Wine Tasting and Vineyard Walk in Turkey: Discovering Arcadia Vineyards in Thrace

Wine Tasting and Vineyard Walk in Turkey: Discovering Arcadia Vineyards in Thrace

When people think about wine regions, Turkey rarely comes to mind.

This is a significant oversight.

The territory that is now Turkey has one of the longest winemaking 
histories in the world. Archaeological evidence places the origins 
of viticulture in Anatolia — some researchers suggest the region 
around present-day eastern Turkey and the southern Caucasus as the 
birthplace of wine production, dating back eight thousand years or 
more. The ancient Hittites, the Phrygians, the Greeks of the Aegean 
coast, and the Thracians who controlled the northwest of the country 
all produced wine as a central part of their culture and economy.
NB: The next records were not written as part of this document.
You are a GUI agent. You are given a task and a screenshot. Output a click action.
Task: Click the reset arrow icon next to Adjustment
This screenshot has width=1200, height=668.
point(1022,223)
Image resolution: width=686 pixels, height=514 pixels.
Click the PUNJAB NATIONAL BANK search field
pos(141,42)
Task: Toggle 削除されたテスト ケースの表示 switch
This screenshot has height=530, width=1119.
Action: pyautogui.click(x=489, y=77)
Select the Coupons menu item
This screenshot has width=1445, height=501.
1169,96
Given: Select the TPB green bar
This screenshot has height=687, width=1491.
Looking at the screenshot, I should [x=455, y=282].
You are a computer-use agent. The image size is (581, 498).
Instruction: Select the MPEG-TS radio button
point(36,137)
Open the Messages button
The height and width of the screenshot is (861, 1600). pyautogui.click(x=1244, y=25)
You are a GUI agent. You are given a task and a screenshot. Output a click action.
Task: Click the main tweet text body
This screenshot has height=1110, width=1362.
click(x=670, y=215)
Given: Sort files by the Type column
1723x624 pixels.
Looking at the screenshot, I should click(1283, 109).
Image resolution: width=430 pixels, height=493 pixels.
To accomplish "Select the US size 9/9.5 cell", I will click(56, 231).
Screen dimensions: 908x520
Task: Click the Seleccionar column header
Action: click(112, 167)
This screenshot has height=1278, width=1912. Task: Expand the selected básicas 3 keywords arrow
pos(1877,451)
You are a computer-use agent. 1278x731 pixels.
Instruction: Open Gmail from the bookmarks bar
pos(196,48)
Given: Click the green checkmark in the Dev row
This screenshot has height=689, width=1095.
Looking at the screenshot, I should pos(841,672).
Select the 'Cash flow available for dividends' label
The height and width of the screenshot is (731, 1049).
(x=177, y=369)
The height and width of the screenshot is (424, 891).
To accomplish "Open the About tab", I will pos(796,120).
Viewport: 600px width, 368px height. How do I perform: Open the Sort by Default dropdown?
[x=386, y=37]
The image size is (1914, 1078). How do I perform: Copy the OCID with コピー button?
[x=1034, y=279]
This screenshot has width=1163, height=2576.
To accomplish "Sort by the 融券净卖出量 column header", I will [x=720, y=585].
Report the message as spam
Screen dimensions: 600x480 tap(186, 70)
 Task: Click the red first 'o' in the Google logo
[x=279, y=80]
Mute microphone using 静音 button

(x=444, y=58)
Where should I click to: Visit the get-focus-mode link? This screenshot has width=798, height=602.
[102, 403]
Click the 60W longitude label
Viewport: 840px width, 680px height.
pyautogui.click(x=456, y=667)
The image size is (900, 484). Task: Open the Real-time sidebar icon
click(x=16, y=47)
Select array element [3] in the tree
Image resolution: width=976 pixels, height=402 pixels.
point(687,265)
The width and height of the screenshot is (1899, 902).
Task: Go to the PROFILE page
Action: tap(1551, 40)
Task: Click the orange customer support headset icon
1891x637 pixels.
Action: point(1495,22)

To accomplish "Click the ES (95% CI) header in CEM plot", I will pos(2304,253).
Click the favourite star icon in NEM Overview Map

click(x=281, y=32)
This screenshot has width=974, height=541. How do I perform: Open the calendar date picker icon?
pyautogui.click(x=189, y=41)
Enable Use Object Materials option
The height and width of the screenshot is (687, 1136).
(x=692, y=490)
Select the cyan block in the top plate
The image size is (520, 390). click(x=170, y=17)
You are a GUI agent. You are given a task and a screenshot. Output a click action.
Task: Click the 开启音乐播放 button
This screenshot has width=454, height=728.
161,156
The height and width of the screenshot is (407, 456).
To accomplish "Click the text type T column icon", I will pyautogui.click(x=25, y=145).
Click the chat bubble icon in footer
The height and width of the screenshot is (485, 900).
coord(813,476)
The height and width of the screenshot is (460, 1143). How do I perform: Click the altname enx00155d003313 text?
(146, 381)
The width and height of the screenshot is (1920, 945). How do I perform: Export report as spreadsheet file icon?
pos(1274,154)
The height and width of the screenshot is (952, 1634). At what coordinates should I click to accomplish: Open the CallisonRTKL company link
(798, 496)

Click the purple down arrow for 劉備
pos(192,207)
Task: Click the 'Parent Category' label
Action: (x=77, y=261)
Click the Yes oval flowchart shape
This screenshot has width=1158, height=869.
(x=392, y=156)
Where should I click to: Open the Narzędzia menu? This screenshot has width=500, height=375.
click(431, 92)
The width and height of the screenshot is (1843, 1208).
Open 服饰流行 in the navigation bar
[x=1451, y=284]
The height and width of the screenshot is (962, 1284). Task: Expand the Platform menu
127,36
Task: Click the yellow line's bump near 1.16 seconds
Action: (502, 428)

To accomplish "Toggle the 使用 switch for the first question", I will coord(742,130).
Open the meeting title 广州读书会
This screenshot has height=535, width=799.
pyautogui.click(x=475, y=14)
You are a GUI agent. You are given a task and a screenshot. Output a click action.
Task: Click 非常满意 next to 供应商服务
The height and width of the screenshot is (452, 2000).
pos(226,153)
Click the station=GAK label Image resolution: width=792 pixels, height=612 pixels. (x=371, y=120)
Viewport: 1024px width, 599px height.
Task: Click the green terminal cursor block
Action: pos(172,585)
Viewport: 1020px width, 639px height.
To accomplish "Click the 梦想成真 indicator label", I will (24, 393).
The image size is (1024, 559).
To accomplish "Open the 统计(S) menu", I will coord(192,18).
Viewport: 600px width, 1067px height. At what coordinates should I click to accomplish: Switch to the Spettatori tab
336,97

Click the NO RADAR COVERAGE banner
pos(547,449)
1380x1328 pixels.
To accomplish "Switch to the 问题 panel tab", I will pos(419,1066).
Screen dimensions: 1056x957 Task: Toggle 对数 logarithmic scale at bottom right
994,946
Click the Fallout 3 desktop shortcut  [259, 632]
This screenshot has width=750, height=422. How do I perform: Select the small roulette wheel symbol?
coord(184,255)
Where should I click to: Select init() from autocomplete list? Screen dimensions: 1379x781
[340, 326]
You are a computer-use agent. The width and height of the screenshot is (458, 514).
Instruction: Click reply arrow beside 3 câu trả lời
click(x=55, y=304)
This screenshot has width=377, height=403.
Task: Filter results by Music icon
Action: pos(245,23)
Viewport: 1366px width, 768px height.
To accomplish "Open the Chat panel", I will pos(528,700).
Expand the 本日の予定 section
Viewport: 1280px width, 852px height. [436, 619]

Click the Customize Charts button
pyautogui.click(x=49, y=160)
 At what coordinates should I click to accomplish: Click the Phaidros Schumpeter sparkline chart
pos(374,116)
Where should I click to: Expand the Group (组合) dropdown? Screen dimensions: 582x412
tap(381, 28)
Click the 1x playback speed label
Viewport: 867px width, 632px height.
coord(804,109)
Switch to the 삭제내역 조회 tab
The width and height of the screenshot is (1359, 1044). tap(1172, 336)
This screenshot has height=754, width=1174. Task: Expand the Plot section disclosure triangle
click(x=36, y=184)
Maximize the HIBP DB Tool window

And yet modern Turkish wine is largely unknown outside the country. 
The industry contracted severely in the twentieth century for 
political and economic reasons, and only began its serious revival 
in the past two decades. The result is a wine landscape that is 
genuinely extraordinary — ancient indigenous grape varieties, 
terroirs that have been producing wine for millennia, and a new 
generation of producers working with the same precision and 
ambition as the best European winemakers.

Arcadia Vineyards, in the Thrace region of northwestern Turkey, 
is one of the finest examples of this revival.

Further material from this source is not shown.